The Nation magazine's John Nichols sums up the liberal left's anger at the prospect of losing the public option.

Obviously, I disagree as a matter of both policy and negotiating strategy. But, the public option isn't the main part of the bill, and it's not the hill that health coverage reform should die on.

"Publius", blogging at Obsidian Wings, advises the left to choose its battles carefully, for fear of losing the entire healthcare reform bill.

My understanding is that the White House's position has always been that it favours a public option, thinks a public option is a good idea, wants to see a public option in a bill, and also wants to sign a health reform bill that passes congress, covers the uninsured, and reduces long-run health cost inflation relative to current baseline projections. I haven't heard anything new from the White House. They never said the president would refuse to sign a bill that doesn't include a public option, and they're not saying now that they don't favour a public option.

The Centre for American Progress's Matthew Yglesias argues that the administration has not actually changed its position.

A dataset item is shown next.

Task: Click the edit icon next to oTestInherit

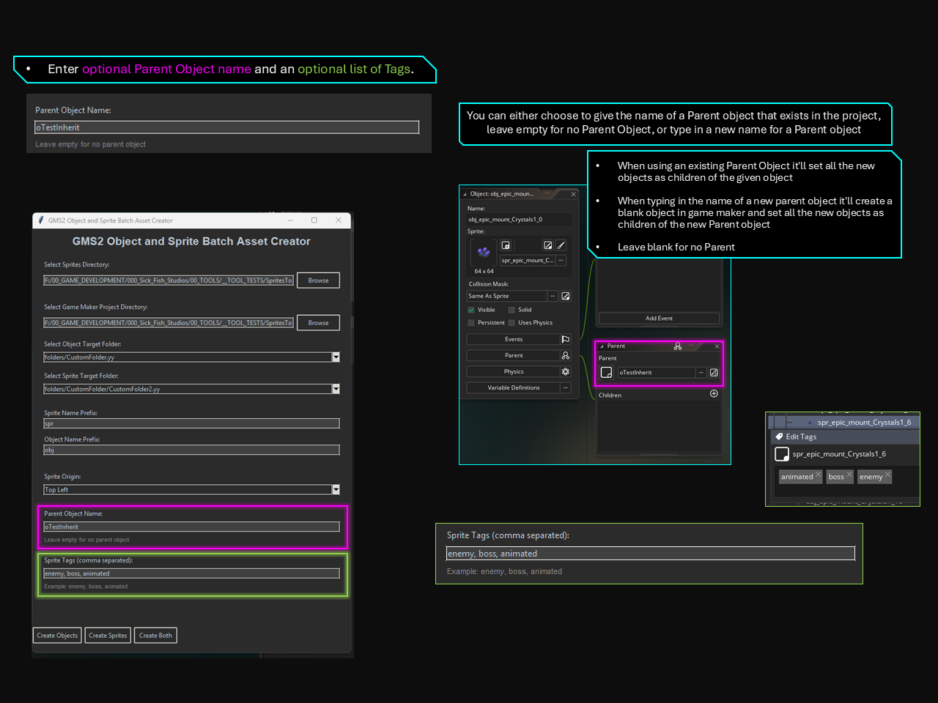Action: coord(714,373)
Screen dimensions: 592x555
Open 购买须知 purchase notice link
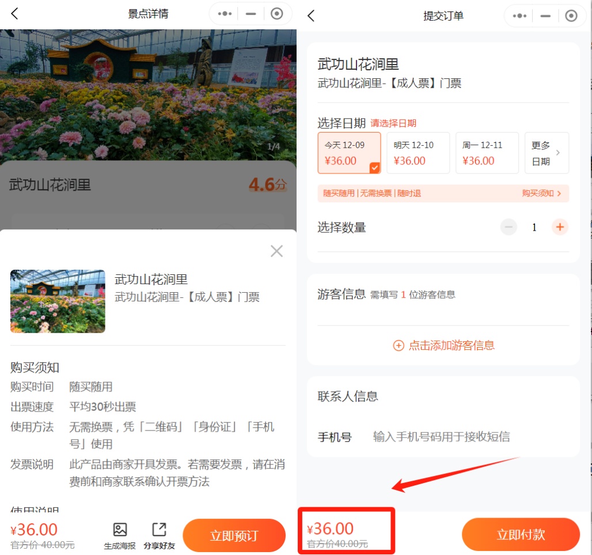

The question has never been whether the White House supports the public option. It's whether Congress - and, in particular, the Senate - has the votes to pass it. Sebelius's statement this week does not change the administration's position. But it is being widely reported because it comes in context of the sagging popularity of health-care reform, and the changing conventional wisdom on the legislative politics. Namely, many think it increasingly likely that the White House will have to compromise on the public option because it will not be able to find sufficient votes in the Senate and is growing more desperate for a deal. That may or may not be true, but that's the actual story here.

The Washington Post's Ezra Klein agrees that this is nothing new, and explains why it is being reported as something new.

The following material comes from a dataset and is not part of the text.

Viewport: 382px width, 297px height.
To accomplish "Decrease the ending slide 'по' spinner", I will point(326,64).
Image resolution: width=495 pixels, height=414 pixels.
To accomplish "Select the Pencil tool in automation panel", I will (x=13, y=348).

The White House - and Democrats - messed this up. Maybe it was inevitable. Somehow... the idea of the public plan became the sine qua non of meaningful reform for a very vocal portion of the Democratic intellectual elite. House Democrats embraced the idea. If you equate health care reform with a public option, then, well, health care reform is dead to you. There are a lot of angry liberals tonight. They are within their rights to feel aggrieved.

The Atlantic's Marc Ambinder thinks the administration has played its hand badly.

The Obama administration is signaling that the "public option" may not be needed in the healthcare plan. They are retreating to "co-ops". Friends, a cooperative healthcare device is the public option just with a better poll tested name... Do not believe that the public option is going away. Do not believe that the Democrats are going to give up on universal healthcare. They are not. They are going to change the language and keep the same goal and plan. It may take them longer, but they will continue pushing forward.

Conservative blogger Erick Erickson, of Red State, starts mobilising against the Democrats' proposed alternative to the public option.